[Begin Listed entries]
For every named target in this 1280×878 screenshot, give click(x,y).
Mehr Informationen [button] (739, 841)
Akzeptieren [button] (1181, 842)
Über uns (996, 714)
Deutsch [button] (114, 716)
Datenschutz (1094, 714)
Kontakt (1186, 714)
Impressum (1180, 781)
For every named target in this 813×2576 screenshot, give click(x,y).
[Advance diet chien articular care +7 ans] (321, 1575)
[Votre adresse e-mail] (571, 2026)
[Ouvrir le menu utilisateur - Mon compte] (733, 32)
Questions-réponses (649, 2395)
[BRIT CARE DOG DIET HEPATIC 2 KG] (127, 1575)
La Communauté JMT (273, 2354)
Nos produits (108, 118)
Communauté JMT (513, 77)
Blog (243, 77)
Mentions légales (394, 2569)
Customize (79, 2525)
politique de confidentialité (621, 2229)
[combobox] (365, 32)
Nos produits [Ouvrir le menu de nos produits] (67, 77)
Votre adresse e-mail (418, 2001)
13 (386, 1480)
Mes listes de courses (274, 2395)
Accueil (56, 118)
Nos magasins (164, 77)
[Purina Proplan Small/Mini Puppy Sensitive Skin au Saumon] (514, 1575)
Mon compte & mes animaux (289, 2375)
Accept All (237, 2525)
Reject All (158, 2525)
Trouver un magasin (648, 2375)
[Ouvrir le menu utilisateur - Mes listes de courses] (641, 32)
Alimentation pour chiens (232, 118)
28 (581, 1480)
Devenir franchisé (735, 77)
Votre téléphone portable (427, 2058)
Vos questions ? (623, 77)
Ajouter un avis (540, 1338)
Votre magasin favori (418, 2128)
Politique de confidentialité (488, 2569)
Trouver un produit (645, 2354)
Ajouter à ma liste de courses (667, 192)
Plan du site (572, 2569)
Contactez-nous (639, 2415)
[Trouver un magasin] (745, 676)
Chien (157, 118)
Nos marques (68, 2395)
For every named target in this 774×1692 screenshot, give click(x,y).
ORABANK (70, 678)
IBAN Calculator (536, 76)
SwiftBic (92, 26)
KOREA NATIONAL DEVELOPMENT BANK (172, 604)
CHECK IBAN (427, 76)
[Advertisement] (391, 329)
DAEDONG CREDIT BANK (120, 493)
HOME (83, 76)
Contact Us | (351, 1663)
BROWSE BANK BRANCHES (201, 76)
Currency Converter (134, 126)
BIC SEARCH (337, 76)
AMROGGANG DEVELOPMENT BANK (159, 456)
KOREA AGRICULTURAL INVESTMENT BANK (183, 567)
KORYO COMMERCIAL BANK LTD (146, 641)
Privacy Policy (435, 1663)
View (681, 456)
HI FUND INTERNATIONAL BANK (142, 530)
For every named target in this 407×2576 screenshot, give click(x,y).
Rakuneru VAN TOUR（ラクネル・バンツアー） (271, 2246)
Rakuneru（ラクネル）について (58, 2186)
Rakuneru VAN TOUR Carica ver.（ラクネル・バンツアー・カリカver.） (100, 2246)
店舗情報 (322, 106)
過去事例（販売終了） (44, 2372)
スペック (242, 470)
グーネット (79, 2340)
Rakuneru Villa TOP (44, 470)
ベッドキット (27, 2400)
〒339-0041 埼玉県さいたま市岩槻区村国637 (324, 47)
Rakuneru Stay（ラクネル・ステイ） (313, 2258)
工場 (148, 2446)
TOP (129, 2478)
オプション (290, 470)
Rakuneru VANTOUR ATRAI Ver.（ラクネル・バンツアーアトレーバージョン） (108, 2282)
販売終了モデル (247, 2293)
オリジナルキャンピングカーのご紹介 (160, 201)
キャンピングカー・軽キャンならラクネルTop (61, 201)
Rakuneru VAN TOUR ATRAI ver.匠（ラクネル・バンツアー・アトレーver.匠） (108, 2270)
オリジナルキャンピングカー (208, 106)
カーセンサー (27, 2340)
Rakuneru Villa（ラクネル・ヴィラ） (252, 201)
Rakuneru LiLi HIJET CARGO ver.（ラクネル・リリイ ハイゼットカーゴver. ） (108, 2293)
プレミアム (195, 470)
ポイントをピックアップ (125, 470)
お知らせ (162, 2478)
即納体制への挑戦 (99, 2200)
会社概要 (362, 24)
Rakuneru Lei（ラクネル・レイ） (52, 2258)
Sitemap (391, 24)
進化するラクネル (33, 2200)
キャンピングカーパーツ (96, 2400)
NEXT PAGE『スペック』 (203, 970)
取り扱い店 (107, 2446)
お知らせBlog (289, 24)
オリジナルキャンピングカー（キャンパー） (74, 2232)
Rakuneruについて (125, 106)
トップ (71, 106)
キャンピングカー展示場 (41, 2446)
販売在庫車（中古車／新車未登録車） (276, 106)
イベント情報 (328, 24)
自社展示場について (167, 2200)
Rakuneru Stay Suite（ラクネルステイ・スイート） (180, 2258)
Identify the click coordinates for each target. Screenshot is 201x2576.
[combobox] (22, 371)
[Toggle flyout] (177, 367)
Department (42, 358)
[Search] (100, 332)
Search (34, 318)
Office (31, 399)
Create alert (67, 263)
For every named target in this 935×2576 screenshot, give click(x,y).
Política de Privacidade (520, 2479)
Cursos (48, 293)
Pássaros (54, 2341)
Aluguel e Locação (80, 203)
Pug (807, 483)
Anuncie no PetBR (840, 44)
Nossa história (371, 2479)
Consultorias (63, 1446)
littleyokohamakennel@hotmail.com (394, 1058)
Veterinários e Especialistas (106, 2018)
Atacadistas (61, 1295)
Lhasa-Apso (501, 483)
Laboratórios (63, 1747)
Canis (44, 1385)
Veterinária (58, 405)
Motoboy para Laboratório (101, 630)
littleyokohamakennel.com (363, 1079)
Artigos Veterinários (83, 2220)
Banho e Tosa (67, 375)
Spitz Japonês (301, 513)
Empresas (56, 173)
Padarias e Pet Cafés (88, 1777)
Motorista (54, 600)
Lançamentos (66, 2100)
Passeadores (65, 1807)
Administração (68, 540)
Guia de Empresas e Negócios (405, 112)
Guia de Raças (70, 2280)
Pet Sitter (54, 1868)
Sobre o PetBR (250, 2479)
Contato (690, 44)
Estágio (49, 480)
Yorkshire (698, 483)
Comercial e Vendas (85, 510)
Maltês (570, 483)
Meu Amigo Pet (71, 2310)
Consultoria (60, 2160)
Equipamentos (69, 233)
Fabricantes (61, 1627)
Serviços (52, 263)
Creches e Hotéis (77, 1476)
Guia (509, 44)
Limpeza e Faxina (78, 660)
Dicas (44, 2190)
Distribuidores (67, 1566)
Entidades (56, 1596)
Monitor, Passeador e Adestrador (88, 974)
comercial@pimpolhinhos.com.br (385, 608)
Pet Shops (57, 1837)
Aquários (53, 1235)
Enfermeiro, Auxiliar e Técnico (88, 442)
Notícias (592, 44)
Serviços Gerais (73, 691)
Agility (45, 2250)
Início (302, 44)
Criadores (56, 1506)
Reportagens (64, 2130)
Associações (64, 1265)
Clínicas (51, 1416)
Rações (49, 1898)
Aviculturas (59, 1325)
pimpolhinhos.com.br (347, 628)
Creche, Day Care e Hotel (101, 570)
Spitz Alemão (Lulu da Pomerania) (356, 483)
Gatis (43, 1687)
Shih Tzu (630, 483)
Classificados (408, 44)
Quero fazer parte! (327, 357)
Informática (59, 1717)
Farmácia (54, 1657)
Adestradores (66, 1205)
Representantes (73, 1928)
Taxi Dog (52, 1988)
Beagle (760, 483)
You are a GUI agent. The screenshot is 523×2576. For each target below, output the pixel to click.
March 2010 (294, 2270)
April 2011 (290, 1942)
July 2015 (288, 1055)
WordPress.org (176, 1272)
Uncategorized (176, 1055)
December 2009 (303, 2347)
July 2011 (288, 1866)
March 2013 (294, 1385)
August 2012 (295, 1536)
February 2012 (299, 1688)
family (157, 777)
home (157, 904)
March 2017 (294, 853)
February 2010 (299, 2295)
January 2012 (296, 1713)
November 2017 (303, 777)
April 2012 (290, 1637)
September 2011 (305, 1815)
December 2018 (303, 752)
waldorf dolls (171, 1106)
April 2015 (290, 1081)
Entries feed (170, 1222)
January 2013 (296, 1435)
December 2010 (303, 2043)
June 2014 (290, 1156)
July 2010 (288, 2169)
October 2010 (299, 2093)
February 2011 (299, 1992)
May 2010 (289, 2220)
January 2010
[End Listed entries]
> What you will do:
Reproduce without any change the items that run from the line containing "Associações (64, 1265)" through the end of the records, including both of those lines.

> The reply:
Associações (64, 1265)
Clínicas (51, 1416)
Rações (49, 1898)
Aviculturas (59, 1325)
pimpolhinhos.com.br (347, 628)
Creche, Day Care e Hotel (101, 570)
Spitz Alemão (Lulu da Pomerania) (356, 483)
Gatis (43, 1687)
Shih Tzu (630, 483)
Classificados (408, 44)
Quero fazer parte! (327, 357)
Informática (59, 1717)
Farmácia (54, 1657)
Adestradores (66, 1205)
Representantes (73, 1928)
Taxi Dog (52, 1988)
Beagle (760, 483)
You are a GUI agent. The screenshot is 523×2576. For each target below, output the pixel to click.
March 2010 (294, 2270)
April 2011 (290, 1942)
July 2015 (288, 1055)
WordPress.org (176, 1272)
Uncategorized (176, 1055)
December 2009 (303, 2347)
July 2011 (288, 1866)
March 2013 (294, 1385)
August 2012 (295, 1536)
February 2012 (299, 1688)
family (157, 777)
home (157, 904)
March 2017 (294, 853)
February 2010 (299, 2295)
January 2012 (296, 1713)
November 2017 (303, 777)
April 2012 (290, 1637)
September 2011 (305, 1815)
December 2018 (303, 752)
waldorf dolls (171, 1106)
April 2015 (290, 1081)
Entries feed (170, 1222)
January 2013 (296, 1435)
December 2010 (303, 2043)
June 2014 (290, 1156)
July 2010 (288, 2169)
October 2010 (299, 2093)
February 2011 (299, 1992)
May 2010 (289, 2220)
January 2010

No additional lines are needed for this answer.